PROVIDED PASSAGE
────

Lounsbury suggested that 12 Lamat may have been calculated as a theoretical entry date because it is the earliest 12 Lamat that produces predictions accurate enough to make the table useful. However, it is likely that throw backs have augural or ritual purposes.  Because Mayan scribes conceived of time as cyclical, historical intersections between cycles provided the basis for prediction of future events.

For example, the Chilam Balam of the post-Conquest era was responsible both for  predicting the fate of the coming katun from knowledge of events in past katuns that began on the same tzolk'in date, and for recording events for the benefit of his successors.

Information about astronomical and perhaps other events that coincided with the eclipse cycle presumed to begin on 12 Lamat may be imbedded in the eclipse pages. For example, Closs notes that the 32nd eclipse station in the table is dated to 13 Ahaw, when an eclipse was actually visible in the Yucatan. Since this is the only case in Maya history in which an eclipse coincided with a katun end, it was likely regarded as particularly significant. It is also memorialized on both Quirigua Stela E and in the Paris Codex.(15)

It is also possible that the 12 Lamat base date was attached to the table to preserve links with other material in the Codex. Aveni has shown examples of eclipse cycles imbedded in the Venus table.(16)

Hofling has pointed to eclipse imagery in the illustrations accompanying auguries in the Moon Goddess almanacs (pages 16-23 of the Codex), and has demonstrated that some intervals in the almanacs correspond to the eclipse cycles in the eclipse table. (17)

────

Stored data:
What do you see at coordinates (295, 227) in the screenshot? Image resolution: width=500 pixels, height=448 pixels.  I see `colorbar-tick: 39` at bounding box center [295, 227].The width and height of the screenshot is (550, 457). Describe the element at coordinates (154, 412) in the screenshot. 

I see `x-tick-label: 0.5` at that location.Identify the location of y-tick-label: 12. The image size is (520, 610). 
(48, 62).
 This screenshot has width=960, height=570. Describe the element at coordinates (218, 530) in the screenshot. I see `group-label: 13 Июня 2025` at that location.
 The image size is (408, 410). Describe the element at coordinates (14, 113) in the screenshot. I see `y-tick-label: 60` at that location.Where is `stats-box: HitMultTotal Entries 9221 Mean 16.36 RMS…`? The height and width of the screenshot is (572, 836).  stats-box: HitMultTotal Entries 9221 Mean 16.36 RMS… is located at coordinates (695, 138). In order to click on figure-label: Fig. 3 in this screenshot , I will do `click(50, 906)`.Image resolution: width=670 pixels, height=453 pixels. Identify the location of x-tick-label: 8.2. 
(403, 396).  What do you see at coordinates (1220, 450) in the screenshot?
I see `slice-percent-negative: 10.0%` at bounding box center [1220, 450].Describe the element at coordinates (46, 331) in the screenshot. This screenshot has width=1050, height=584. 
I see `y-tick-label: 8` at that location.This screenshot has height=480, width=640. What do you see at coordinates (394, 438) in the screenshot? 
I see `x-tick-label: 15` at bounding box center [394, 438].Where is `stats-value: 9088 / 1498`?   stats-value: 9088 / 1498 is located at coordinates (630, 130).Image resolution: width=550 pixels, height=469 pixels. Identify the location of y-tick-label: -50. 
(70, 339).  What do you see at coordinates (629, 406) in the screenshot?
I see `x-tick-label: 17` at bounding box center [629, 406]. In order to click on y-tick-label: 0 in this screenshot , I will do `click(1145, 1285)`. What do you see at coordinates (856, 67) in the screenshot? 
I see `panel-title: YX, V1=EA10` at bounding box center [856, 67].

────

EXERCISES
1/ List every scholar named in the text on the Maya eclipse table.
2/ Answer these questions using the text on the Maya eclipse table:
(a) Which eclipse station in the table is dated to 13 Ahaw?
(b) On which stela is that eclipse memorialized?
(c) Which pages of the Codex hold the Moon Goddess almanacs?
3/ Extend the text on the Maya eclipse table, picking up after its final sentence.

TASK-BY-TASK ANSWERS
1/ Lounsbury, Closs, Aveni, Hofling

2/
(a) The 32nd eclipse station.
(b) Quirigua Stela E.
(c) Pages 16-23.

3/
Recycling the table

After a complete run through the table, it can be re-entered after a lapse of one day on another 12 Lamat. Evidence that the almanac was intended to be recycled is provided by a table of multiples of 11,960 ( on pages 51a and 52a. As Thompson notes, there are some "irregularities" in the table, but its general purpose is clear.(18)

Below the table of multiples, tzolk'in dates are listed. The first three rows repeat 12 Lamat, 1 Akbal, and 3 Etz'nab respectively, the tzolk'in dates on which an almanac cycle can begin.

Although the table can be recycled, error accumulates with each re-use. Because the 11,960 day cycle from 12 Lamat to 12 Lamat is 0.11 day longer than 405 lunations (= 11,959.89 days), the time of the new moon is shifted by 0.11 days after one cycle through the almanac. After 8 passes, the entry date will be a full day from the time of new moon.  A more serious problem affects the warning stations at 177/148 day intervals.

These function as eclipse warning dates because the eclipse half-year (6 draconic months) is between 5 and 6 lunar months long. But 11,960 days is about 1.6 days longer than a whole multiple of the eclipse half-year. This means that the warning dates are displaced by this amount in the second use of the table.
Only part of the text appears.